I’ve been a tenant in the dumpster of your establishment for two months now, and I have some serious grievances with you. As a motel manager, you have certain responsibilities regarding the upkeep of your premises. According to Trans-Dimensional Law 419.7 section C, paragraph 4, all human dwelling places must be kept free of poltergeists at all times. You are in violation of this law. Your dumpster, where I am currently residing, is haunted.

Trash dumpster behind a motel building
Your ghost scarecrow has failed, and you will pay.

Now I am not by nature prejudiced against ghosts. Many of my friends are ghosts. Most of them, in fact.
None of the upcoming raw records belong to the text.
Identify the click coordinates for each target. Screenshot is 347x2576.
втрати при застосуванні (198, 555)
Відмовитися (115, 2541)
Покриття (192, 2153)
It would be different if this were, say, a friendly ghost like that Casper fellow on the TV. But no, the spirit which possesses my, or more specifically, YOUR dumpster, is a violent, murderous asshole.

Casper the Friendly Ghost flying through a haunted town
You have clearly been deceived by the childish portrayal of ghosts.
I can handle the verbal abuse and the physical torture. That I can forgive. What I don’t care for so much is the constant brutal ghost rape. I can assure you, it’s not pleasant. And I’ve been raped by a lot of things before: clowns, bears, robots, leprechauns, aliens, cult leaders, Mormons, an ostrich… but let me tell you something: ghost rape is the worst.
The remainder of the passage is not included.